Did I mention that we were all busy not-sleeping in the same room for nineteen days?
3. You can still get sick.
For once, it wasn’t me, but it sounded pretty bad. The spouse got a sinus infection accompanied by a wracking cough and general malaise. Every time he laid down, he would start hacking like an emphysema patient, adding to the challenges mentioned in numbers one and two. Consequently, he burrowed into the hotel room in a semi-seated coma for several days. We didn’t completely desert him; we would stop by now and then to get updates on the progress of his plague.
“I just pulled out a rope of snot,” my spouse confided. I murmured something, but apparently did not communicate the proper awe. “Seriously. I was physically pulling it out of my nostrils, because it was too thick to blow.” OK, kids. Time to go.
4. Interesting cultural moments can be a bit painful.
Like when your child says, nice and loud, “How much is a million yen in human money?”
Sigh. Eight years of sensitivity training at home, all for naught.
5. There can be some alarming culinary challenges.
Make no mistake, I had some awesome meals. But in the interest of keeping an open mind, I made myself try a lot of things that were outside my teeny tiny comfort zone. Due to a variety of preferences and intolerances, plus general squeamishness, I am a pain in the neck at the table. This time I was going to surprise everyone, especially the brave spouse.
Kaiseki roughly translates from the Japanese to: “if you put a second mortgage on your house, the chef will serve fourteen courses you would never, ever order, then watch intently while you try to put it in your mouth without making a face.”
I ate a whole fish, pleading eyes, spine, fins, and all. It was gut-wrenching to make my teeth crush that little guy. Uni (sea urchin) appeared. It was terrifying. It looked like the jaundiced tongue of a ill-fated five-year-old. But I ate it. I also ate raw quail egg, fish jello, pickled everything except cucumbers, and quite a few things I simply could not identify.
R.I.P. Swimmy. If it is any consolation, I dunked your face in the mysterious green sauce so you would not have to stare at the back of my gullet on the way down.

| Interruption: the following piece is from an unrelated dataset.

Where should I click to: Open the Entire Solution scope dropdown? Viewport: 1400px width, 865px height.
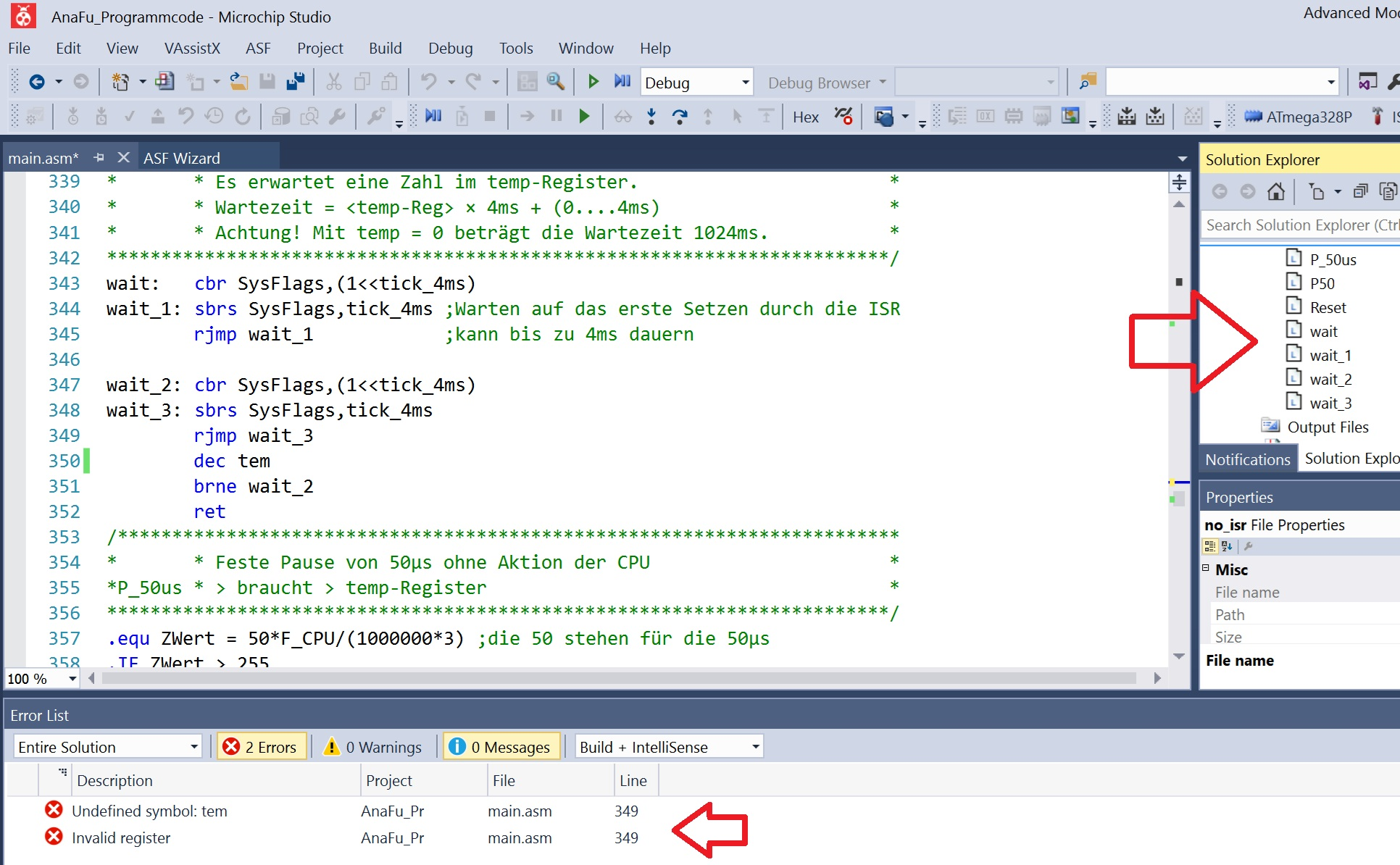pyautogui.click(x=193, y=747)
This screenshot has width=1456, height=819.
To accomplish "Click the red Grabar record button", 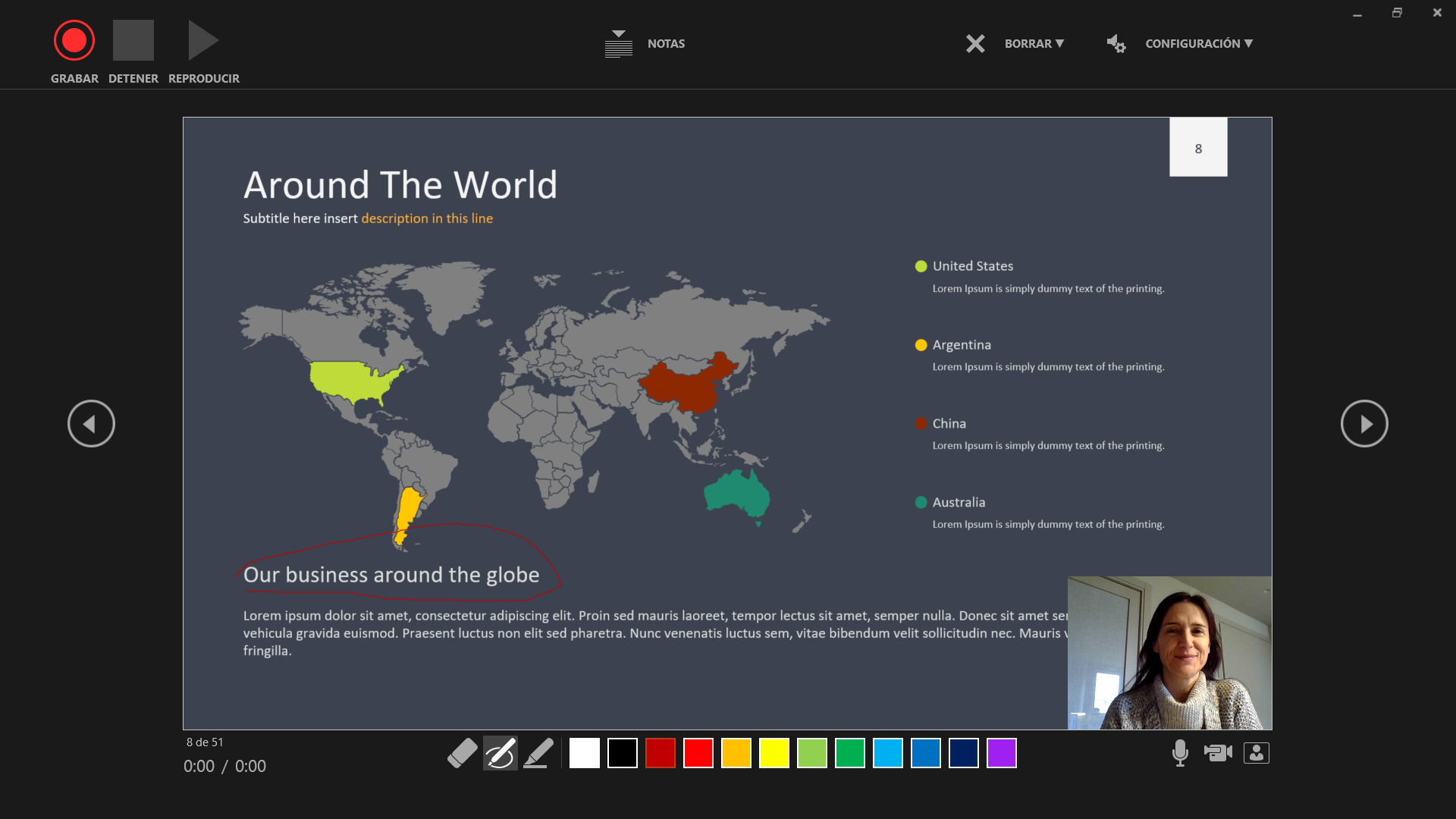I will click(x=74, y=41).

Then a shot glass appeared, full of a clear, gooey viscous something–I believe the chef called it sea threads–complete with a raw octopus arm shoved in there. I hesitated. The spouse plunged fearlessly ahead, of course. I watched him toss back the shot and chew it for several long minutes, while fighting my gag reflex. I couldn’t do it.
Frankly, I’m a little disappointed in myself. Maybe it was fabulous.
6. Mother Nature has her own itinerary.
Evidently, we were staying at the foot of this mountain for four days:
I never saw it. I have a picture just like the one above except there is no mountain. And no sky. Just a big cloud of nothingness encompassing everything above 6 feet.
During this period of inclement weather, our hosts came down with strep throat. We babysat their kid and wished we knew of someplace to go–and how to get there. We did visit the supermarket several times, and ate at a place known affectionately as “the truck stop.” We visited a dirty little hot springs–complete with a vending machine of towels and a layer of sulphuric slime on everything–while the hosts slept in the car in the parking lot. Then they rallied and drove us around a bit, pointing out places we might have gone if they had been feeling well, or if the weather had been better.
Nice people, though. Really nice.
****
I have plenty of other misadventures to report, but now that we are nestled back in the damp, cold that Bay Area residents call “summer,” those memories are starting to fade. Pretty soon, all I’ll have left are the good ones, plus some lovely photos. Perhaps I’ll post them for everyone to admire.